Despite such hardships, Russell didn't take long to turn the Eagles into a powerhouse. In only their second year of existence, the Eagles won the national title. They would add two more under Russell's watch, in 1986 and 1989. Paul Johnson, future head coach of Georgia Southern, Navy, and Georgia Tech, served as offensive coordinator for the first two championship teams. Len Gravelson handled the defense, although Russell was arguably the man in charge. Both men would leave following the 1986 championship. Russell's bald head, coupled with the fact that he coached the Eagles, gave him the nickname "The Bald Eagle".

After the Eagles moved to Division I-AA in 1984, he fashioned a 70–14 (.825) mark. Russell averaged 10.4 wins per season. He entered the 1989 season as America's winningest coach, orchestrator of two national championships, 68 wins and 14 All-America selections—all during a seven-year period. In the ensuing 105 days, extended Division I's longest home win streak from 26 to 37 games, en route to winning a third national title and becoming the only 15–0 college team of the 20th century. Russell retired after that season with a record of 83–22–1 (.788).

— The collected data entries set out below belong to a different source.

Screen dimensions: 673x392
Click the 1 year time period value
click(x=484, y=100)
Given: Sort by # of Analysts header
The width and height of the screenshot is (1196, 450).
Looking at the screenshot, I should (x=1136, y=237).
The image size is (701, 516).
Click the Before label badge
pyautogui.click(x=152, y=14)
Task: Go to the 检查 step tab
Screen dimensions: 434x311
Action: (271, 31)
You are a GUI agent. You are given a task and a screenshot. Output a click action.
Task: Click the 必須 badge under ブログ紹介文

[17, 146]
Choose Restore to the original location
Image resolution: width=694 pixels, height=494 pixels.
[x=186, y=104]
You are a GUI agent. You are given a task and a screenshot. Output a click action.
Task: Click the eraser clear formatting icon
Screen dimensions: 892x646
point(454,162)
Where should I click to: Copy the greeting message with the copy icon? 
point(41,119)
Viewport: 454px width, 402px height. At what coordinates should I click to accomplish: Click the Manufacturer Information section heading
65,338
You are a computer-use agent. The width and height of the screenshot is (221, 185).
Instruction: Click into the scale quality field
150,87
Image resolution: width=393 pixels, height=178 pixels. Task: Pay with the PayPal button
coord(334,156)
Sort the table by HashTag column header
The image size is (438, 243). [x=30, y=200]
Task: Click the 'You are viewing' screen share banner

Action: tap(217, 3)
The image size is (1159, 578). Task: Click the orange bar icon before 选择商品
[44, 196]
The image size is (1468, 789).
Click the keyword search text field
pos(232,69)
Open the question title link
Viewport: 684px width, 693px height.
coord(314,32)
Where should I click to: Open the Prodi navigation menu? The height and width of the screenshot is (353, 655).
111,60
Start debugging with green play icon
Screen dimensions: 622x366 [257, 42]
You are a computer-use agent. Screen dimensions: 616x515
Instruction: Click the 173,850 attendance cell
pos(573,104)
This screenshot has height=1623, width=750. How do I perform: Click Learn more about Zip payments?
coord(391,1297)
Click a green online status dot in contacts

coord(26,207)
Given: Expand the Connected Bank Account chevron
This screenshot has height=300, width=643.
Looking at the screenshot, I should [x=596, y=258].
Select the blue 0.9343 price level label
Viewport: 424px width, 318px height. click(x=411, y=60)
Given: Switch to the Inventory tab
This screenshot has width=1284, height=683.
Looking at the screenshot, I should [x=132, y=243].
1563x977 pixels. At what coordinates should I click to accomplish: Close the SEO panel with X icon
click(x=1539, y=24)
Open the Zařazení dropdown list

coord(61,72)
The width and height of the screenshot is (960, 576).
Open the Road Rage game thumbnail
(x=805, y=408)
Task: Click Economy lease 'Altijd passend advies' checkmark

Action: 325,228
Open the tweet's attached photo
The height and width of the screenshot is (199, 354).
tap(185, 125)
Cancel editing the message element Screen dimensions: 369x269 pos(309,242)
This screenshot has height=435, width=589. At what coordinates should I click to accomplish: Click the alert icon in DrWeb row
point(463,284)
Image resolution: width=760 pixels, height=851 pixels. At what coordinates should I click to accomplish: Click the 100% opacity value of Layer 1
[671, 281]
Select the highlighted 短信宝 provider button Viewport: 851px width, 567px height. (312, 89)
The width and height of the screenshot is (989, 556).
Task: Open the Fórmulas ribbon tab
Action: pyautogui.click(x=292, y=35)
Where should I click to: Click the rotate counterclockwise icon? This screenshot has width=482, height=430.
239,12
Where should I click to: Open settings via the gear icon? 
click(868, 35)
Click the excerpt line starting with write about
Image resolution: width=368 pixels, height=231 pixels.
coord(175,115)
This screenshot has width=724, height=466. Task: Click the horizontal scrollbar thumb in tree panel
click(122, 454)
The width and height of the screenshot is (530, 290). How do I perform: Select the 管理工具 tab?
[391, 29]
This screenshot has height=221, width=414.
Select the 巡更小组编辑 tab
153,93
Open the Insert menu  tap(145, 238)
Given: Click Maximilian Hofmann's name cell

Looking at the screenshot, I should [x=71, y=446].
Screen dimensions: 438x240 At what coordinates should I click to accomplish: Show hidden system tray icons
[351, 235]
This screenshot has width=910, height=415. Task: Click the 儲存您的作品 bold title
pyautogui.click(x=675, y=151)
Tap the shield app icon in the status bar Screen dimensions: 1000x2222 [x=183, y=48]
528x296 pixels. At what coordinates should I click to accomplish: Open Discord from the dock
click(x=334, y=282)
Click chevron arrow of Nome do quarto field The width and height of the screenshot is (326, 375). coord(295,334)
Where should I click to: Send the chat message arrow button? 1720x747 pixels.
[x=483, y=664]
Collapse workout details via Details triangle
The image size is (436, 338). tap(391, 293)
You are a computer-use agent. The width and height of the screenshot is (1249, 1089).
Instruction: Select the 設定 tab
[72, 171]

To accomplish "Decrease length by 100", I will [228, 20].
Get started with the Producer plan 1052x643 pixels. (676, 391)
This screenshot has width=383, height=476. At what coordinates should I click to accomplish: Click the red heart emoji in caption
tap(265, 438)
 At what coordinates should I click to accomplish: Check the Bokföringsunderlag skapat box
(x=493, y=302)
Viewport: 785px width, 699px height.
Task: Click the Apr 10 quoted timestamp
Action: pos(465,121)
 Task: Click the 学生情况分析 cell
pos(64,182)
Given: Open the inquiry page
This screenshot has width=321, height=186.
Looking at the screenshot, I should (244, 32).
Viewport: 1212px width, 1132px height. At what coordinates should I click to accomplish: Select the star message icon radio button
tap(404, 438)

Russell briefly cut his ties with Georgia Southern after head coach Mike Sewak fired his son Rusty from the coaching staff in 2004. In 2006, with the hire of new Head Coach Brian VanGorder, he was reunited with the program. Russell died on the morning of September 8, 2006, after suffering a stroke while driving his car near his Statesboro home. Russell had addressed the football team on the night prior to his death.

==Posthumously==
Georgia Southern University and thousands of friends, family, and fans gathered at Paulson Stadium to mourn the passing of Erk Russell, one of America's most exciting and successful college football coaches. The cause of death was a stroke while pulling out of a gas station (The Country Store) on the west side of Statesboro off of Cypress Lake Road. He frequented the store daily and was commonly seen there daily playing scratch off lotto tickets and smoking a cigar while sitting at a table with friends. He greeted fellow customers with a friendly smile and handshake that some say was much stronger than a man his age should have had. It was told that he frequented the store so much that the owners let him answer the phone.

===Victory cigars===
Cigars were a staple of Erk Russell's image. Russell claimed that his favorite brand of cigars were "OPs", which he joked stood for "other people's". He made a point to smoke a cigar after every Eagle victory that he was involved in. Eagle fans around the U.S. are known to celebrate in the same manner as a tribute to Russell.

===Memorials===

Sign at the entrance to Paulson Stadium dedicating the Athletic Fields in honor of him.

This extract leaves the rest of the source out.